Clive Stafford Smith, the director of the UK-based human rights group Reprieve, provided The Nation with a copy of an urgent letter he sent to Parliament that contains new information about the US government’s plans for 46-year-old Shaker Aamer, a Saudi citizen and the last British resident detained at Guantánamo.
The letter was sent July 17 to British MP Jane Ellison. In it, Stafford Smith writes that another member of Aamer’s legal team recently told him their client’s family had sought advice over whether they should hire a Saudi attorney named Abdallah al-Badrani.
“Mr. al-Badrani had made contact and asked for authorization to represent Shaker in partnership with an unnamed London-based lawyer,” Stafford Smith wrote in the letter. “This seemed suspect.”
Stafford Smith said Aamer’s family declined the offer to have al-Badrani represent them, but expressed concern over possible “moves afoot to try to send Shaker to Saudi Arabia under the pretext that his family lawyer has been authorized to facilitate such a move.”
Stafford Smith told The Nation neither he nor Ramzi Kassem, an associate professor of law at City University of New York School of Law, who was contacted by Aamer’s family, tried to contact al-Badrani.
“The clear implication is that the Saudis are trying to do the US and UK intelligence services’s dirty business by creating the pretext that they are authorized to take Shaker, whereupon he disappears into the silent vortex that is the Kingdom of Saudi Arabia,” Stafford Smith told The Nation.
An Internet search for al-Badrani turned up only a half-dozen results, some nearly a decade old. (Its possible Stafford Smith may have received an incorrect spelling of Al-Badrani’s name.)
A spokeswoman at the Saudi Embassy in Washington, DC, declined to comment about the matter.
In addition, in a phone call, Aamer told Stafford Smith that Saudi authorities recently visited him at Guantánamo and told him he would be sent to a “rehabilitation program” because he had left Saudi Arabia and resettled his family in the UK without permission from the Saudi government.
Aamer’s name appears on a closely held list, released by the Pentagon last month, that identifies for the first time prisoners designated for either indefinite detention or repatriation.

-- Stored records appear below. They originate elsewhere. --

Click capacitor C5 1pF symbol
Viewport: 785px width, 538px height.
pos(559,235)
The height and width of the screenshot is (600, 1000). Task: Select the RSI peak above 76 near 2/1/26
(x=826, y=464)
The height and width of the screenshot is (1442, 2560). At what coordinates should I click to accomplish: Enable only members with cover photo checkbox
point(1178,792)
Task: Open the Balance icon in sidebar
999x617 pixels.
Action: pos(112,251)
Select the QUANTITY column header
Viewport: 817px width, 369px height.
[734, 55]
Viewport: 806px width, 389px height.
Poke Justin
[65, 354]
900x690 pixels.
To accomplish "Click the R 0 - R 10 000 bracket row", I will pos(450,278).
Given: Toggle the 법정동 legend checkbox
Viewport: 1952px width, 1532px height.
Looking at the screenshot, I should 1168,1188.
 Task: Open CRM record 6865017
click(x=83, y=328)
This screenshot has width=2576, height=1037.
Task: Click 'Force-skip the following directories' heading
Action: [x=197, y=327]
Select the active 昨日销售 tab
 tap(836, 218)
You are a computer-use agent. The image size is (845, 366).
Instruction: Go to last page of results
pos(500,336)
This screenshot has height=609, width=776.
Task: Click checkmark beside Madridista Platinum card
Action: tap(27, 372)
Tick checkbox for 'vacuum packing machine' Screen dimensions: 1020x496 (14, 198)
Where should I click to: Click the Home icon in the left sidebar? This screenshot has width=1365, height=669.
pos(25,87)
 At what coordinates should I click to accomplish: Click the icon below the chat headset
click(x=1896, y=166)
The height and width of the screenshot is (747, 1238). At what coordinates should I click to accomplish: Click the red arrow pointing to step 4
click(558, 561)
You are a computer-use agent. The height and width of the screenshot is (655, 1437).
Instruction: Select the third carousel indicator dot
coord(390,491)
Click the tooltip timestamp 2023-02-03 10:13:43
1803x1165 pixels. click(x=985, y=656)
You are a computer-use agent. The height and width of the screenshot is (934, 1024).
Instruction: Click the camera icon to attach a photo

A “decision” box next to Aamer’s name says, “Transfer to [redacted] subject to appropriate security measures, including [redacted].”
Army Lt. Col. Todd Breasseale, a Pentagon spokesman, would not comment specifically on the allegations raised in Stafford Smith’s letter. But he told The Nation, “There have been ongoing talks with a number of countries for potential repatriation or resettlement of eligible detainees.”
“As with all diplomatic discussions, we simply do not discuss them until the transfer is complete—and only then, if the diplomatic agreement allows for such discussions,” he said. “As for any alleged arrangements that may or may not be in the works with countries into which detainees in our charge could be transferred, this is among the most sensitive work in which we engage. We simply will never discuss issues like that.”